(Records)
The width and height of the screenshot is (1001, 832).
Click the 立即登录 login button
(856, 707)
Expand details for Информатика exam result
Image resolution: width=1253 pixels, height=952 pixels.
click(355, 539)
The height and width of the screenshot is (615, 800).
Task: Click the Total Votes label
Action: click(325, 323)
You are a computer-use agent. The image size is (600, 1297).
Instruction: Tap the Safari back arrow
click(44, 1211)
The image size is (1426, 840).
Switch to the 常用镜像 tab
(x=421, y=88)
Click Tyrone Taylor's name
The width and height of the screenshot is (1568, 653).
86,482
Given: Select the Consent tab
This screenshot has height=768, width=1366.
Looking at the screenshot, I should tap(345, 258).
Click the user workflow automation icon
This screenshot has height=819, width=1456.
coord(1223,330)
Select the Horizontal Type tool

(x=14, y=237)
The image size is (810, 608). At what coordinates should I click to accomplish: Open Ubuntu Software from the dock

#### Given task:
Copy all of the rows above, line for line, without changing anything.

#### The solution:
The width and height of the screenshot is (1001, 832).
Click the 立即登录 login button
(856, 707)
Expand details for Информатика exam result
Image resolution: width=1253 pixels, height=952 pixels.
click(355, 539)
The height and width of the screenshot is (615, 800).
Task: Click the Total Votes label
Action: click(325, 323)
You are a computer-use agent. The image size is (600, 1297).
Instruction: Tap the Safari back arrow
click(44, 1211)
The image size is (1426, 840).
Switch to the 常用镜像 tab
(x=421, y=88)
Click Tyrone Taylor's name
The width and height of the screenshot is (1568, 653).
86,482
Given: Select the Consent tab
This screenshot has height=768, width=1366.
Looking at the screenshot, I should tap(345, 258).
Click the user workflow automation icon
This screenshot has height=819, width=1456.
coord(1223,330)
Select the Horizontal Type tool

(x=14, y=237)
The image size is (810, 608). At what coordinates should I click to accomplish: Open Ubuntu Software from the dock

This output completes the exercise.